Saturday, July 11, 2026
Home AccessoriesFeng J, the Chinese jeweller making high jewellery look like art

Feng J, the Chinese jeweller making high jewellery look like art

by R.Donald


Over time, she assembled what she describes as a vast library of coloured stones, many cut in her signature double rose-cut style, allowing her to use them the way a painter might choose pigments for a canvas.

“I have compiled thousands of gems in every imaginable hue and colour,” she said. “In my eyes, they are like brushstrokes on a canvas, almost like Seurat’s pointillism.”

The effect is striking in person. In one of her dragonfly brooches, coloured gemstones are arranged within delicate openwork wings, resembling brushstrokes suspended in air. Shades of pale green, lavender and watery blue shift in soft gradients, giving the brooch a distinctly painterly quality. Rather than filling every surface with stones, Feng J leaves deliberate pockets of emptiness within the composition – an approach influenced by traditional Chinese ink painting and the Lao Tzu philosophy of treating emptiness as a form of invisible beauty.

One of Feng J’s defining innovations is the “Floating Set”, a painstaking process that conceals the metal structures traditionally used to support gemstones. Instead, stones appear almost impossibly suspended in air, connected by tiny hidden loops.

“The stones effectively rise from nowhere,” she said. “I must pre-engineer the entire structure in my mind.”

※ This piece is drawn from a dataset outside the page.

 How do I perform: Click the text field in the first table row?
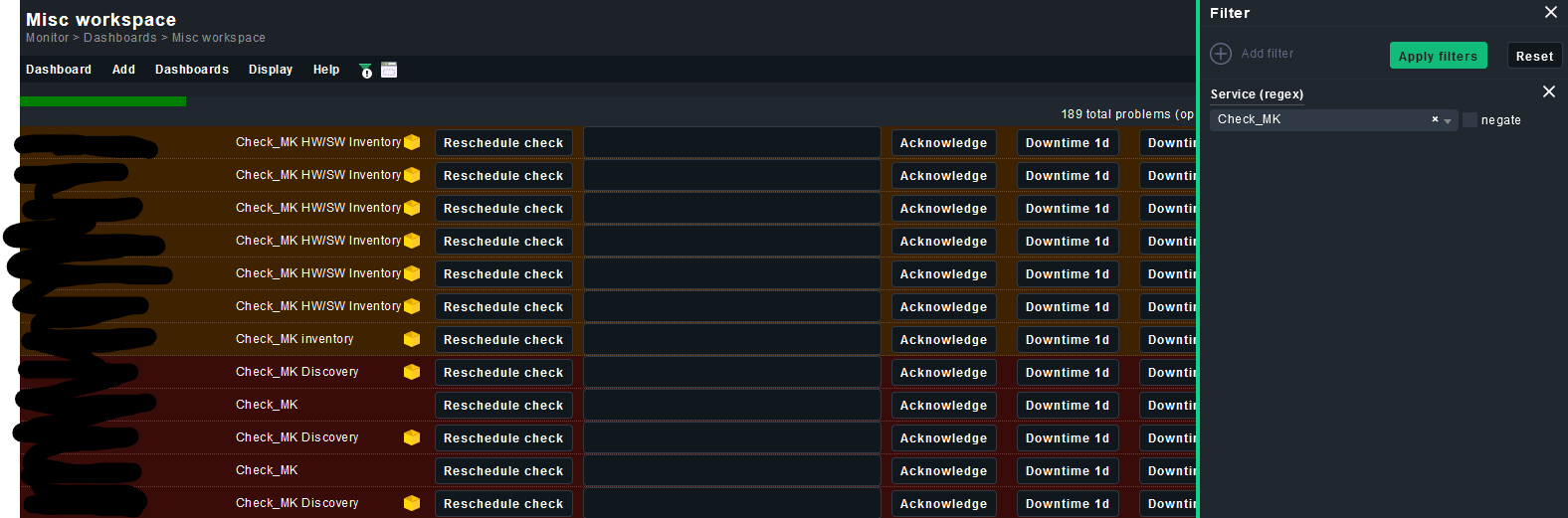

One of the clearest expressions of that approach is Libellule du Palais Garnier, a showstopping brooch recently exhibited at L’ecole, School of Jewelry Arts in China, supported by Van Cleef & Arpels. Inspired by the architecture of the Opera Garnier in Paris, the piece creates the illusion of coloured stones suspended almost freely in air.

Titanium also appears frequently in her creations because of its unusual combination of strength and lightness. Under changing light, the material takes on subtle tonal shifts that reinforce the dreamlike quality she pursues throughout her work.

“My work has a certain ethereal, almost weightless quality,” she said. “Titanium naturally becomes part of that language.”